L’exigence du trois (1)

Les trois dit-mensions

Consentir à l’inconscient c’est consentir à ce que certains événements, certaines choses, certaines représentations soient et restent incompréhensibles. À partir de là, on peut se contenter de ne pas comprendre sans répondre ou bien attendre une réponse à cette incompréhension. Je m’occuperai ici de la réponse possible.

D’où viendrait cette réponse!?

Y aurait-il un lieu de savoir, un supposé savoir qui viendrait pallier à l’incompréhensible inconscient!? Dans ce sens, le « transfert » concernerait le transfert d’un savoir comme connaissance à partir duquel l’inconscient deviendrait compréhensible. Un savoir viendrait mitiger le non-savoir de l’inconscient. À partir de ce qui n’est pas l’inconscient, on trouverait une réponse à l’inconscient. On se détourne de l’inconscient proprement dit dans l’espoir d’un savoir suppléant, d’une Providence qui pourrait nous sauver. Les choses sues qui viennent providentiellement répondre à l’inconscient sont évidemment disjointes de l’inconscient.

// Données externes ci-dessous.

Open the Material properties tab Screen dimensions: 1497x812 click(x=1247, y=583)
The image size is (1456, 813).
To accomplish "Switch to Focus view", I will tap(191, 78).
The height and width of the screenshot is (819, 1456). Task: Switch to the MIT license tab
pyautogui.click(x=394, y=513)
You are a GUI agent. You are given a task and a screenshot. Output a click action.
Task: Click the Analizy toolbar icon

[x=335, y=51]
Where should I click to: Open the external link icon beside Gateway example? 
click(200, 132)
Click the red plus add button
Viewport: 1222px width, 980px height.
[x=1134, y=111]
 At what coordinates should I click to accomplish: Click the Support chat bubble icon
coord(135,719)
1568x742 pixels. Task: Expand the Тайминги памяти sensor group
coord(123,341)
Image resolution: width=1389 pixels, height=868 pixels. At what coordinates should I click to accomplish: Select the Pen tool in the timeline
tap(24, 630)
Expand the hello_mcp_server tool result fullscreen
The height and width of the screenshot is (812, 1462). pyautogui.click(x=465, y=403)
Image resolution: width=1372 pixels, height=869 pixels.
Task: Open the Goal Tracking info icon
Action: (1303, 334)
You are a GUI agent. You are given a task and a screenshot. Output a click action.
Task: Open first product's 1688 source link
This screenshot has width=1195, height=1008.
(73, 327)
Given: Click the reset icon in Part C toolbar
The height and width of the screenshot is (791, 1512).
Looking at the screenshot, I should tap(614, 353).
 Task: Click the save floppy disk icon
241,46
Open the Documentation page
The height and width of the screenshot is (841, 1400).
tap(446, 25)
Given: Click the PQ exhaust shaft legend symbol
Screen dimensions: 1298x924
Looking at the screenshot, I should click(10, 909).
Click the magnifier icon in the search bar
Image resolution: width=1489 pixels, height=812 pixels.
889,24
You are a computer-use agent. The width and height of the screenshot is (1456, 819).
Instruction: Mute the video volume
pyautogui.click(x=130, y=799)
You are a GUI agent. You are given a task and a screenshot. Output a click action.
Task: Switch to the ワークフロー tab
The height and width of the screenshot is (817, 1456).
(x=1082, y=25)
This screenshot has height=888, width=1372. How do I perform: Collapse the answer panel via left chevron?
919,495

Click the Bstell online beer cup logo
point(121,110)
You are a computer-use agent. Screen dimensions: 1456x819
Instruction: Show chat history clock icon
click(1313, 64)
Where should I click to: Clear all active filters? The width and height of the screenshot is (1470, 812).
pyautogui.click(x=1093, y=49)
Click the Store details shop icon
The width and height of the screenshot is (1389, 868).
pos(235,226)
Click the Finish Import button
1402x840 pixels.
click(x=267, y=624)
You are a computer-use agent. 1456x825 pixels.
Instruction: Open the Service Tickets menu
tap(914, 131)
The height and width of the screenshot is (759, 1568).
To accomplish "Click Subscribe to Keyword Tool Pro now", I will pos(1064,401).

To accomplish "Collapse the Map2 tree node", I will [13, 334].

Doit-on au contraire attendre la réponse de l’inconscient lui-même!? Il est évidemment absurde d’attendre un savoir positif, noématique (une connaissance), à partir du non-savoir de l’inconscient (une non-connaissance). Pourtant le non-savoir est déjà la poussée vers un savoir, vers l’exercice d’un savoir noétique, vers l’invention à partir de ce qui ne se sait pas. Cet exercice du non-savoir vers le savoir à partir du non-savoir est structuré. Cette structure est aussi sous-tendue par l’espoir, mais ici l’espoir se porte sur l’exercice de l’inconscient lui-même dont il s’agit d’être dupe. Autrement dit, nous restons dans le champ de l’inconscient!; nous restons connectés à l’inconscient.

Cet espoir, que nous pourrions nommer l’optimisme1 du connectif, est fondé sur la connexion avec l’inconscient, sur une structure (de savoir) qui est d’une seule pièce, sur une structure connexe2. L’exercice du savoir reste connecté non seulement avec tout ce qu’il peut accumuler de savoir, mais surtout avec le non-savoir qui le sous-tend. Je me propose ici d’expliciter non pas les résultats de diverses choses sues (connues) ou à savoir (à connaître) qui pourraient venir apporter une certaine réponse à l’inconscient, mais bien la structure des processus psychiques.